Awareness
LSTN Editorial Team · Editorially overseen by Dan McCoy
Presbycusis, the hearing loss that comes with aging, is the most common form of hearing loss in adults and one of the most undertreated chronic conditions in the country. By 65, about one in three Americans has significant loss. By 75, it's nearly one in two.
Presbycusis is the gradual deterioration of hearing that occurs as part of biological aging. It typically affects both ears equally, progresses slowly over decades, and primarily targets the high frequencies first.
The underlying cause is cumulative damage to the hair cells of the cochlea: the sensory cells that convert sound vibrations into electrical nerve signals. Unlike most cells in the body, cochlear hair cells do not regenerate in humans. Once lost, they are gone.
This is why presbycusis is both permanent and progressive. There is no medication or surgical procedure that reverses cochlear hair cell loss. The goal of treatment is to address the functional impact, not reverse the underlying biology.
Measurable high-frequency sensitivity loss begins for most people in their 30s.

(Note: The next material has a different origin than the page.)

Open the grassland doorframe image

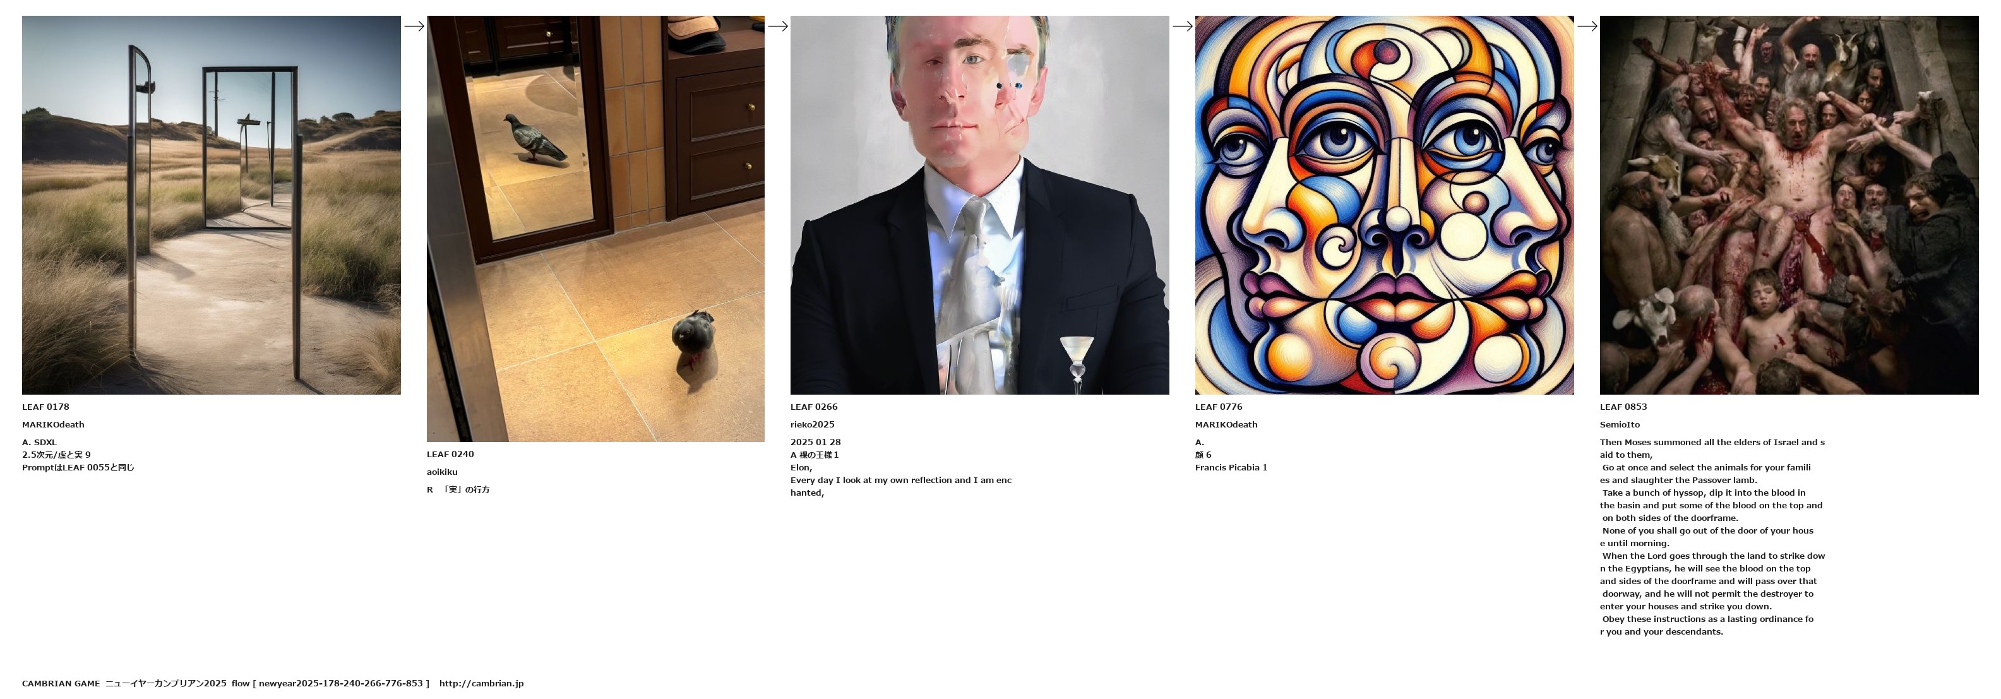click(x=211, y=205)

But functional effects typically emerge in the 50s and 60s: difficulty following speech in noise, needing the television louder, asking people to repeat themselves.
Progression rate varies significantly. Risk factors that accelerate presbycusis include cumulative noise exposure over a lifetime, cardiovascular disease (hearing depends on good cochlear blood flow), diabetes, smoking, and certain medications. Genetics also plays a meaningful role. Family history of early-onset hearing loss is a real predictor.

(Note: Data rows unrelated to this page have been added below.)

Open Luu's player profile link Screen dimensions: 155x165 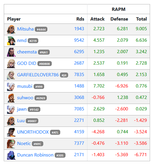tap(21, 121)
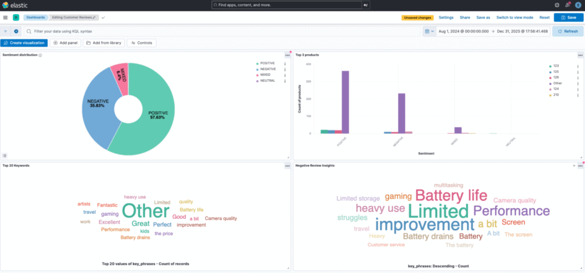
Task: Click the NEGATIVE legend color dot
Action: pyautogui.click(x=257, y=69)
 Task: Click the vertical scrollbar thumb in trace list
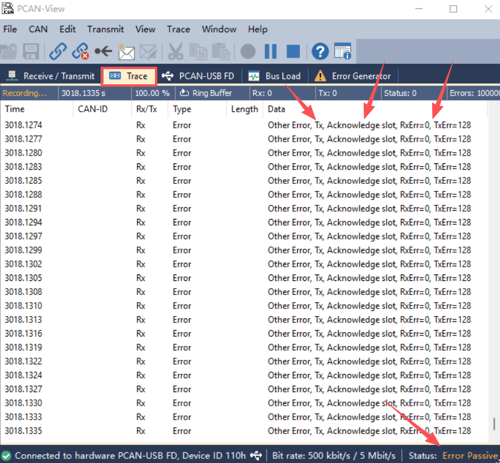[495, 424]
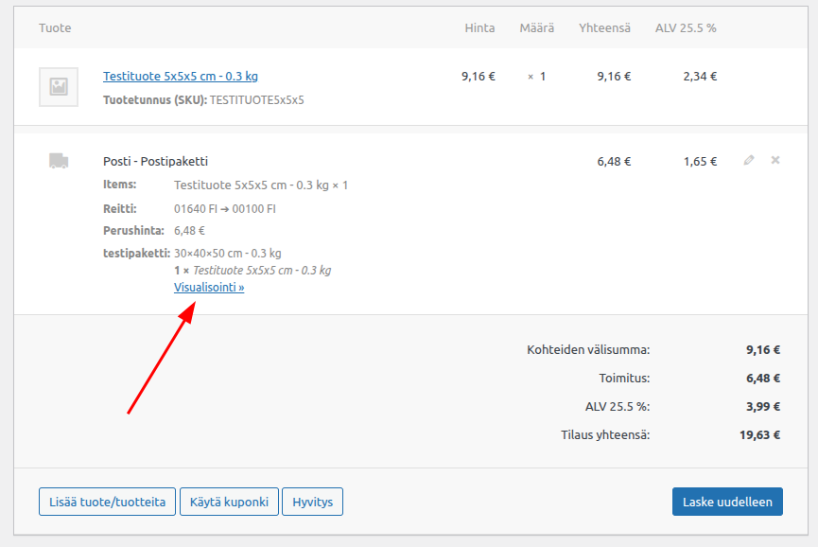The image size is (818, 547).
Task: Click the shipping cost 6,48 € in Posti row
Action: tap(614, 162)
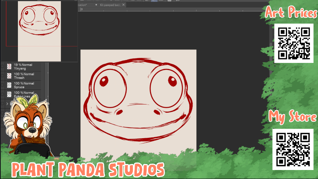Click the Art Prices heading text
The width and height of the screenshot is (318, 179).
[x=290, y=12]
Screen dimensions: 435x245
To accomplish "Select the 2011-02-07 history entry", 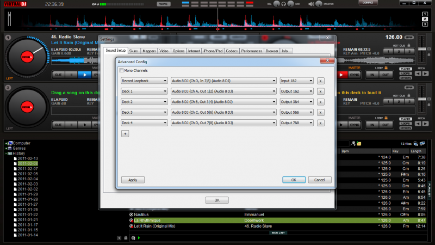I will 28,168.
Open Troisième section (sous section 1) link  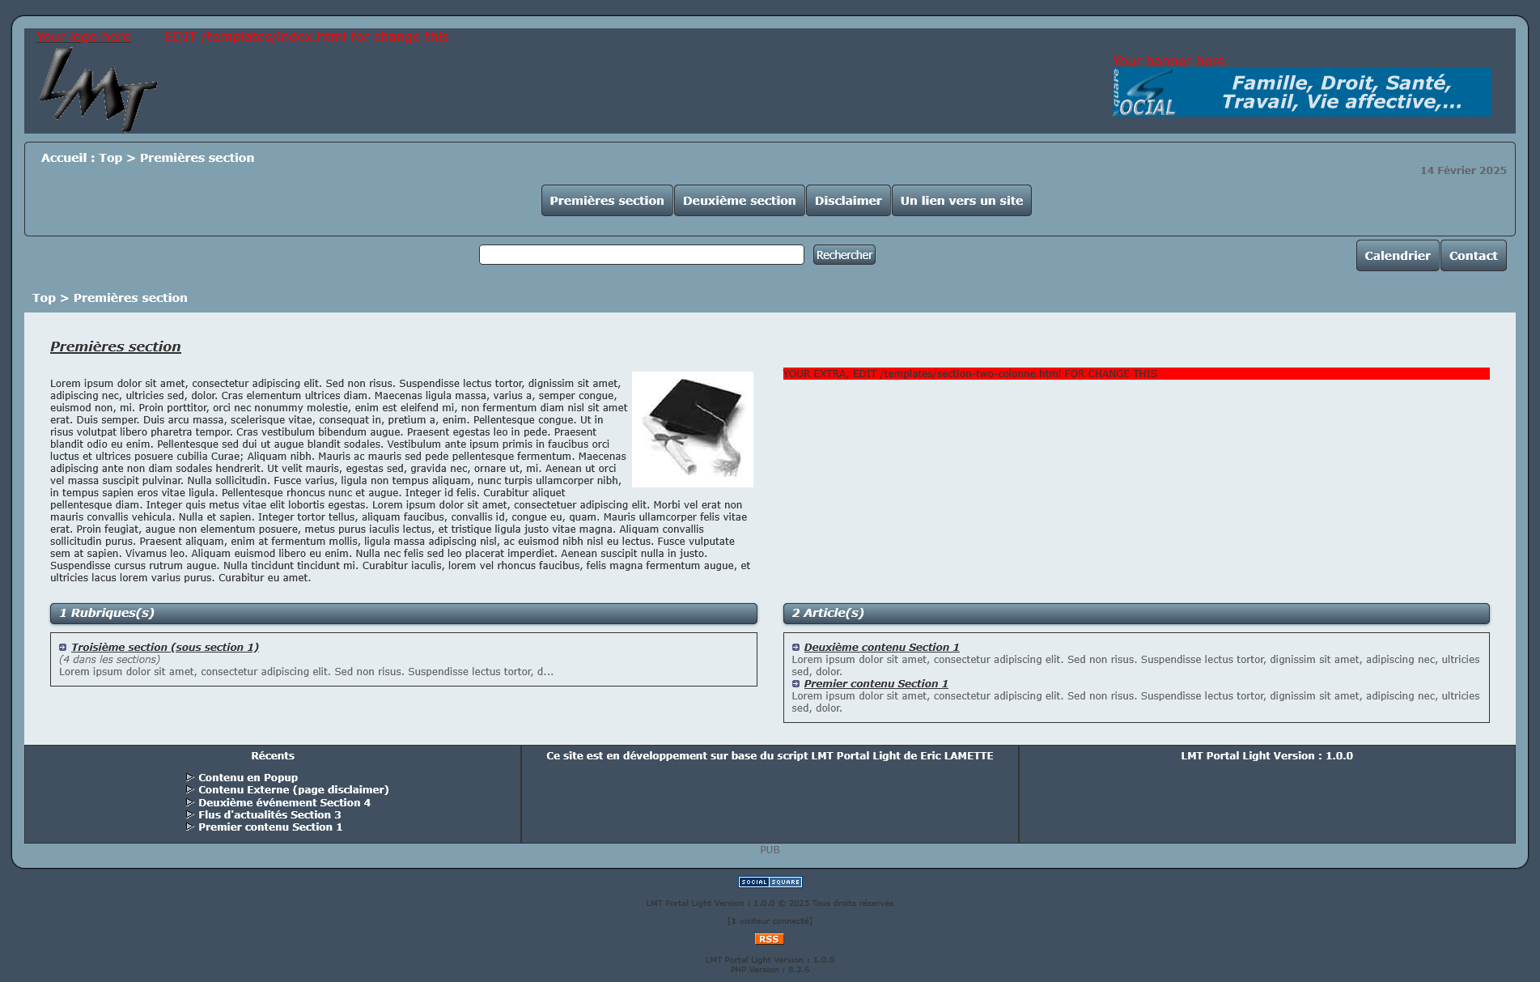pyautogui.click(x=164, y=648)
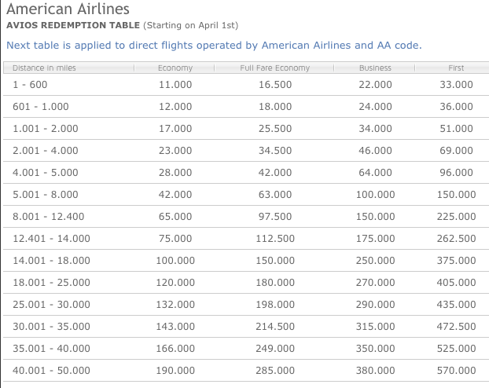Click the Economy value 17.000
The image size is (489, 388).
tap(175, 128)
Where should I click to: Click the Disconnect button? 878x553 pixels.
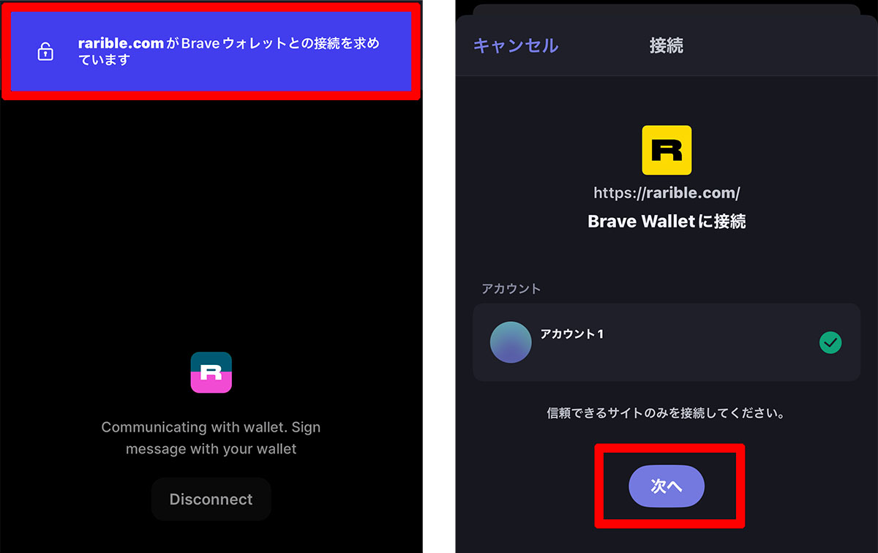click(211, 499)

By age 65, approximately one in three Americans has significant hearing loss. By 75, nearly half. These numbers likely undercount because self-reported hearing is consistently better than audiometrically measured hearing.
The characteristic audiometric pattern is symmetrical high-frequency loss. Both ears are affected roughly equally, with the greatest sensitivity loss in the 2,000-8,000 Hz range.
In practice: vowels sound clear, consonants get muddy. Speech is audible but not intelligible. People say things like 'I can hear them talking but I can't make out what they're saying.' Phone calls become harder than face-to-face conversation. Group settings feel disorienting.
Because the loss is gradual and symmetrical, the brain adapts slowly. Many people don't realize how much they've accommodated the loss until they try hearing aids and hear clearly for the first time in years. My front office team would hear it regularly: patients coming out of a fitting appointment saying they had forgotten what things actually sounded like.
Research from Johns Hopkins and other institutions has found consistent associations between untreated hearing loss and accelerated cognitive decline, including increased risk of dementia. The associations hold after controlling for age, cardiovascular health, and other confounding factors.
The proposed mechanisms include: cognitive load (the brain working harder to decode degraded speech has less capacity available for memory and other functions), social isolation (a well-documented independent dementia risk factor), and possibly structural changes to the auditory cortex from sustained understimulation.
The research does not prove that hearing aids prevent dementia. But it does establish that addressing hearing loss is not a cosmetic decision. The implications for cognitive health and quality of life extend well beyond audiometric scores.